Data on Loan Holdings Set to Become Clearer

At the end of March it will become a lot easier to get a clear view of banks' auto loan holdings.

That's when regulators will begin requiring banks to break down the auto loans on their books.

It has been difficult to know just how much individual banks hold in auto loans, as most clump them into the "other consumer loans" category in their call reports with regulators.

Formally known as consolidated reports of condition and income, call reports are filed quarterly with regulators as a way to monitor a lender's condition, performance and risk profile.

In September, the Office of the Comptroller of the Currency, the Federal Reserve Board and the Federal Deposit Insurance Corp. proposed a number of changes to what banks are required to include in their call reports to get a better picture of banks' lending activities and a deeper understanding of potential credit and liquidity risks.

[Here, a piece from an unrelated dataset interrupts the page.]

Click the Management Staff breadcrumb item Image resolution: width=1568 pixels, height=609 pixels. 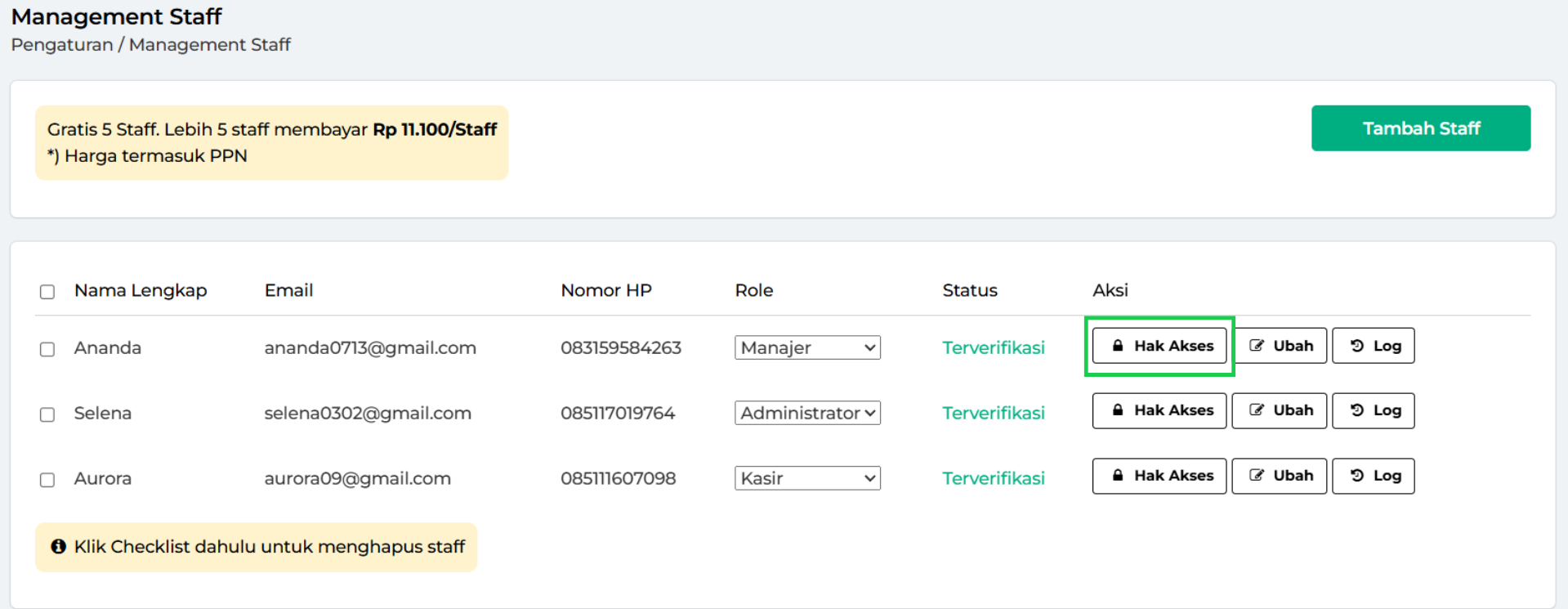click(209, 45)
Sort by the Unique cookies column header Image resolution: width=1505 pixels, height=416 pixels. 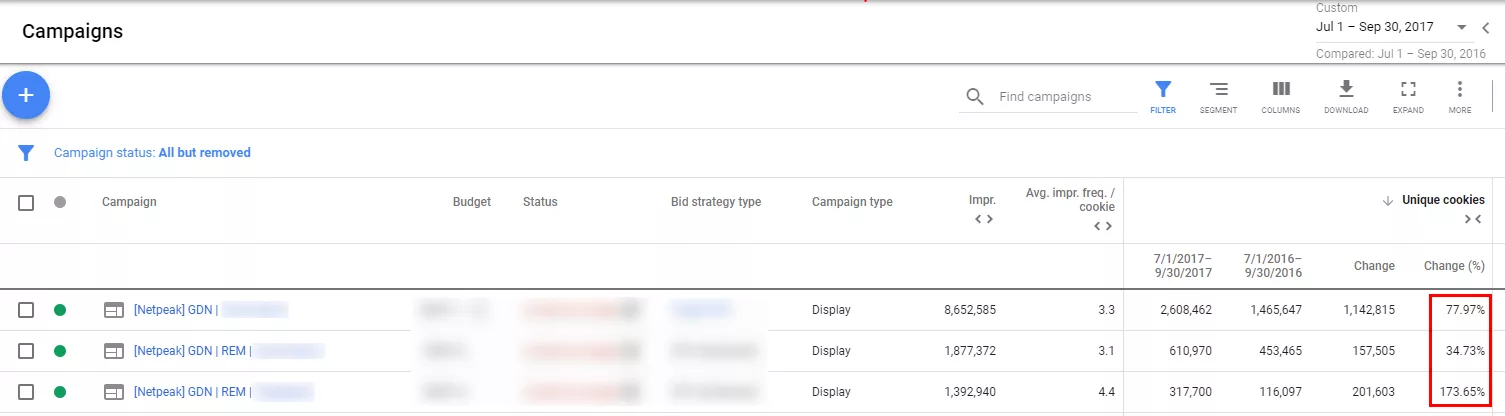tap(1443, 200)
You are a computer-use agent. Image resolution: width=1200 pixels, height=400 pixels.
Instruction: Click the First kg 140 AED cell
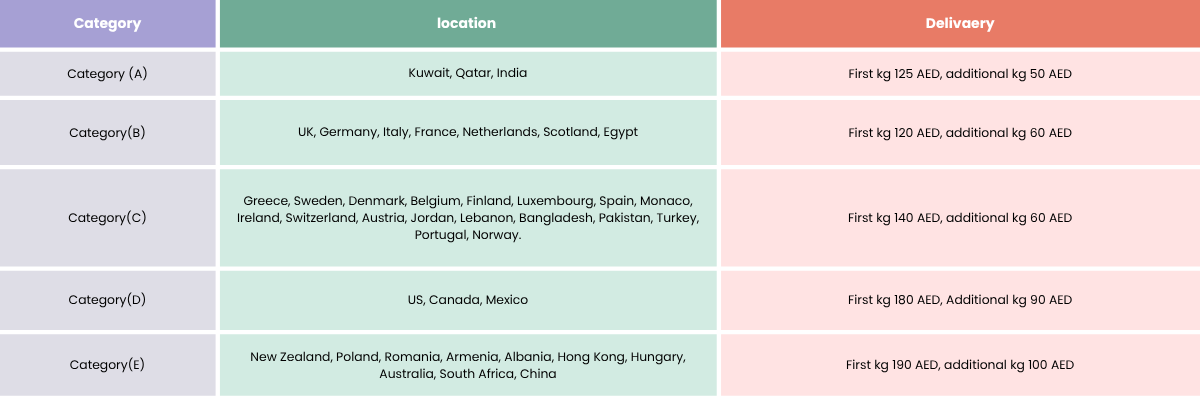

"Automobile loans are a significant consumer business for many large banks," the agencies observed in their proposal.

"Because of the limited disclosure of auto lending on existing regulatory reports, supervisory oversight of auto lending is presently diminished by the need to rely on the examination process and public information sources that provide overall market information but not data on idiosyncratic risks."

Conversely, all nonbank depository institutions are required to report auto loan data, and they originate less than 5% of auto loans, the regulators said.

More disclosure on auto lending could have been helpful during the financial crisis, the agencies said, "when funds were scarce for finance companies in general and the finance companies affiliated with automakers in particular."

The lack of data "hindered the banking agencies' ability to estimate the extent to which banks were filling in the gap in auto lending left by the finance companies."

Banks will be required to separate their auto loan holdings in the following categories in their call reports: Loans and Leases; Past Due and Nonaccrual Loans, Leases, and Other Assets; and Chargeoffs and Recoveries on Loans and Leases.

The new loan category will include loans from retail sales of passenger cars and other vehicles such as minivans, vans, sport-utility vehicles and pickup trucks.

It will exclude loans to finance fleet sales, personal cash loans secured by vehicles already paid for, loans to finance the purchase of commercial vehicles and farm equipment, and lease financing.